S.Sebastiano





Cara Mamma sono il tuo figlio Franco che ti scrivo da questa città dove sono arrivato la simana scorsa. Perdonami che non lho fatto prima che solo ora lho potuto fare e spero che arriverà presto a casa questo mio pensiero.

Il viaggio è andato bene che quando sono arrivato alla stazione cera tanta gente ma un posto lho trovato lo stesso che ci siamo messi tutti a parlare fino a quando non cè venuto sonno e poi la mattina dopo ho tirato fuori il formaggio che mi avevi dato e quel profumo ha svegliato tutti che ognuno ha preso qualcosa e chi il vino e chi il pane e insomma era come se ancora non ero partito.
A Torino cera il cugino Nitto che mi aspettava e lui mi ha portato a dormire in una casa che cerano tanti compaesani e poi il giorno dopo siamo andati al cantiere e il padrone mi ha controllato e ha detto che ciavevo le braccia forti e mi poteva prendere per il travagghio. Ancora non abbiamo parlato di soldi ma il cugino Nitto dice che quello è sicuro e la paga qui è buona.
Io non ciò avuto tempo di girare assai in questa città che dopo dieci ore di travagghio non cè ne ho molta voglia però cara mamma ti voglio dire che qua non si sta male è solo che la differenza sta nella nasca che qui mi manca il ciauro della nostra casa e a volte nella giornata ci ho come dei sogni che mi sembra di sentirlo lodore del pane che fai tu o quello delle pecore mentre le porto nelle campagne ma poi marrusbigghiu e insomma ho solo sognato che se non sto attento rischio anche di cadere.
Oggi è domenica della festa di San Sebastiano come da noi e il cugino Nitto mi ha fatto andare a casa sua che cera il bagno e sò mugghieri del nord che io non la conoscevo ma mi è sembrata una brava carusa. Mi sono lavato e siamo andati a messa che mi sono messo anche il vestito che io non lho volevo portare ma tu hai insistito tanto e ci stavo un po' stretto e nello specchio quasi non mi riconoscevo ma quella donna ha detto che sembravo un signore messo così e mi ha dato anche le scarpe pulite che dice che erano di suo padre.
Ora ti lascio che tra un poco torno nella mia stanza e prima però metto la lettera nella buca che domani così parte. Abbracciami a tutti e soprattutto ai miei fratelli e alle mie sorelle che appena posso scrivo anche a loro. Io qui sto bene e spero di tornare presto che mi piacerebbe sentire anche il mare e il ciauro delle arance che qui ci sono pure ma non è la stessa cosa.
Un bacio dal tuo figlio Franco

Domenica 20 gennaio 1957

Fonte Immagine: http://www.radio3.rai.it ( Emilio Franzina racconta gli emigranti italiani: dal sud al nord della penisola)

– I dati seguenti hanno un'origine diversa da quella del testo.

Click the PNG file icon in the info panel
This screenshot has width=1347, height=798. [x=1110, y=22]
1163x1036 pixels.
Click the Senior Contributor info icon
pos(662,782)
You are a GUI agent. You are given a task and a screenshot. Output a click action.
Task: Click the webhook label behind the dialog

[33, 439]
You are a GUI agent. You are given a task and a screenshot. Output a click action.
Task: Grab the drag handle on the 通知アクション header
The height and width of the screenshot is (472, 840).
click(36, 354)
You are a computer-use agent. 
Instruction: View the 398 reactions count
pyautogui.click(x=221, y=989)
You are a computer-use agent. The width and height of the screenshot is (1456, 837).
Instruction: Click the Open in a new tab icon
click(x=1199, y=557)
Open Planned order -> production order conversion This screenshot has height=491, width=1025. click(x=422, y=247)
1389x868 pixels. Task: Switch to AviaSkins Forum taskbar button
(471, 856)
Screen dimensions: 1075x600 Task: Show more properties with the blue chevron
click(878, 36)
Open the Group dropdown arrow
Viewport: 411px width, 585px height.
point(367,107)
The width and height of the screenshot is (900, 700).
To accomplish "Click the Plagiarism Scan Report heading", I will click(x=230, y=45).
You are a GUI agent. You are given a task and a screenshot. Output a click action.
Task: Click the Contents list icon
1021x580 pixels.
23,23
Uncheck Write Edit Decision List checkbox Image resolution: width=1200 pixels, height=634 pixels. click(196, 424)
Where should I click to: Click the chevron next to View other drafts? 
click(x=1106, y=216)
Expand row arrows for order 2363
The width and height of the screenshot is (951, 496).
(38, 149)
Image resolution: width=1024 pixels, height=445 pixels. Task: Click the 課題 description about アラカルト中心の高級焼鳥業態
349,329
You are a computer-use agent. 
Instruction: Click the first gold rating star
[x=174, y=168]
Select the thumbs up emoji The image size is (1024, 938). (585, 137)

Scritto per l' EDS Sniff sniff  proposto dalla DonnaCamèl

Partecipano all'eds:

Terre lontane di Melusina
Ucci ucci di Hombre
Odori di ricordi di Lillina
Buon compleanno nonno di Lillina
L'odore della SIPE di Pendolante
Profumo di marsiglia di Lillina 
Il profumo del rinnovamento di Maimaturo
L’abbondanza di cozze di Fevarin e carnazza
Odore della domenica di F.
La puzza di La Donna Camel

 

Commenti

  1. Evvai! Grazie Dario, son contenta di averti inspirato :-)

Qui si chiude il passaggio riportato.